**Texto de apoio:**
____________

Um Lopes Doutor!

 

A data de hoje (29 de dezembro) sempre foi especial para o lado paterno da minha família, os Lopes, pois é o aniversário de minha avó, matriarca da família, a Sra. Maria Mercedes dos Santos Lopes, ou apenas Dona Mercedes, como ela era mais conhecida de todos os familiares e amigos. Sempre foi costume nosso emendar as festas de Natal, aniversário da vovó e ano novo, praticamente fazendo uma festa em continuação da outra. O fim de ano sempre foi muito animado, com todos se encontrando na grande maioria das vezes justamente na casa da minha avó para um jantar e depois, de lá, indo para encontrar os demais parentes e amigos.

Neste ano, 2024, é a primeira vez que ela não se encontra presente nesse plano conosco, pois partiu em 03 de outubro, com quase 93 anos de idade. Um mês e meio depois desta perda, tivemos outra tão profunda quanto, a da minha tia Nilcedes, a primeira filha da Dona Mercedes. Tudo isso foi profundamente dolorido em todos nós, e ainda é, mas temos a crença de que elas estão junto de meu avô Juvêncio Lopes, marido de Mercedes, e de nossos demais entes queridos em bom lugar! Foi esse clima de nostalgia familiar na data de hoje que me inspirou a escrever sobre uma história que começou com meus avós e chegou até mim.

***

Há muitas histórias engraçadas na minha família, algumas que sempre foram engraçadas e outras que não eram engraçadas quando aconteceram, mas se tornaram depois. Tem até uma frase muito repetida entre meus tios e primos que é: “Depois que passa, tudo vira sacanagem!” (rsrsrs[1]). Às vezes essa “sacanagem” vem dias ou meses após o fato originário, mas em outras vezes vem em questão minutos após um ocorrido. Muitas dessas histórias, além de me fazerem rir, também me fizeram refletir sobre muita coisa desde que as ouvi pela primeira vez, e seguem fazendo. Algumas, posso dizer seguramente, fizeram parte até da minha formação, representando certas ideias ou princípios que procuro seguir.

                A história que motivou o texto de hoje começou com uma frase dita pelo meu avô paterno, seu Juvêncio, há muitos anos, quando seus filhos eram ainda jovens, em que ele comparava esses mesmos filhos com os de um vizinho, que eram todos formados, e se queixava de que nenhum dos seus tinha realizado os mesmos feitos.

____________

**Objetivo A:** Duplique o trecho do relato sobre a família Lopes entre "Há muitas histórias" e "que procuro seguir.", inclusive.

**Entrada da tarefa:**
____________

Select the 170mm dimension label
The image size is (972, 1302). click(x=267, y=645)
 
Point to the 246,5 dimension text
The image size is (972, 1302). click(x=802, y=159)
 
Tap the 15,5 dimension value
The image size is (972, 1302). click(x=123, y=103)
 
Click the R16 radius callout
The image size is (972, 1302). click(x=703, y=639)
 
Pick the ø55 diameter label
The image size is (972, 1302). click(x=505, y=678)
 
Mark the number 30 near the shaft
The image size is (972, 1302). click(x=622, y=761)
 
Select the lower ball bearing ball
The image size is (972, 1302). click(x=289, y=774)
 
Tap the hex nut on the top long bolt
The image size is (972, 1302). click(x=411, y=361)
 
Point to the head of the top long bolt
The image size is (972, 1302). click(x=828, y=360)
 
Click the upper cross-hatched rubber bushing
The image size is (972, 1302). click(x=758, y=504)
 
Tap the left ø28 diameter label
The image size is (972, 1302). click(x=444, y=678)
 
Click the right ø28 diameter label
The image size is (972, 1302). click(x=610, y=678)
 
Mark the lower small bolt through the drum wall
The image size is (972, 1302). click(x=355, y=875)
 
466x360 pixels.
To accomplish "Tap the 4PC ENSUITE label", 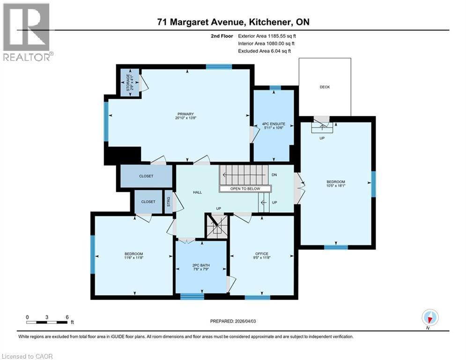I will tap(274, 124).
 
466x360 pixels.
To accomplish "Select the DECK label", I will tap(325, 87).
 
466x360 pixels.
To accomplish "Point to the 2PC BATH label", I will tap(200, 265).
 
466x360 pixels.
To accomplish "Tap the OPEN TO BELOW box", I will tap(245, 188).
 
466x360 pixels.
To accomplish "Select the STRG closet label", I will tap(169, 202).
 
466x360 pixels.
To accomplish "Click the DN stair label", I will tap(275, 175).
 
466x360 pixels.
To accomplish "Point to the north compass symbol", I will tap(429, 318).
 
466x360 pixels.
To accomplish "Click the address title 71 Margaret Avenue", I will tap(233, 22).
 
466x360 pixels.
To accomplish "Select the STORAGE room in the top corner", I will tap(128, 83).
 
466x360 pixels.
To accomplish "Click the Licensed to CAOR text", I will tap(28, 356).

____________

**Objetivo B:** Expresse como lista numerada somente as linhas da listagem entre as que contêm "Click the R16 radius callout" e "The image size is (972, 1302). click(x=355, y=875)", inclusive, omitindo as linhas em branco.

**Saída correta A:**
Há muitas histórias engraçadas na minha família, algumas que sempre foram engraçadas e outras que não eram engraçadas quando aconteceram, mas se tornaram depois. Tem até uma frase muito repetida entre meus tios e primos que é: “Depois que passa, tudo vira sacanagem!” (rsrsrs[1]). Às vezes essa “sacanagem” vem dias ou meses após o fato originário, mas em outras vezes vem em questão minutos após um ocorrido. Muitas dessas histórias, além de me fazerem rir, também me fizeram refletir sobre muita coisa desde que as ouvi pela primeira vez, e seguem fazendo. Algumas, posso dizer seguramente, fizeram parte até da minha formação, representando certas ideias ou princípios que procuro seguir.

**Saída correta B:**
1. Click the R16 radius callout
2. The image size is (972, 1302). click(x=703, y=639)
3. Pick the ø55 diameter label
4. The image size is (972, 1302). click(x=505, y=678)
5. Mark the number 30 near the shaft
6. The image size is (972, 1302). click(x=622, y=761)
7. Select the lower ball bearing ball
8. The image size is (972, 1302). click(x=289, y=774)
9. Tap the hex nut on the top long bolt
10. The image size is (972, 1302). click(x=411, y=361)
11. Point to the head of the top long bolt
12. The image size is (972, 1302). click(x=828, y=360)
13. Click the upper cross-hatched rubber bushing
14. The image size is (972, 1302). click(x=758, y=504)
15. Tap the left ø28 diameter label
16. The image size is (972, 1302). click(x=444, y=678)
17. Click the right ø28 diameter label
18. The image size is (972, 1302). click(x=610, y=678)
19. Mark the lower small bolt through the drum wall
20. The image size is (972, 1302). click(x=355, y=875)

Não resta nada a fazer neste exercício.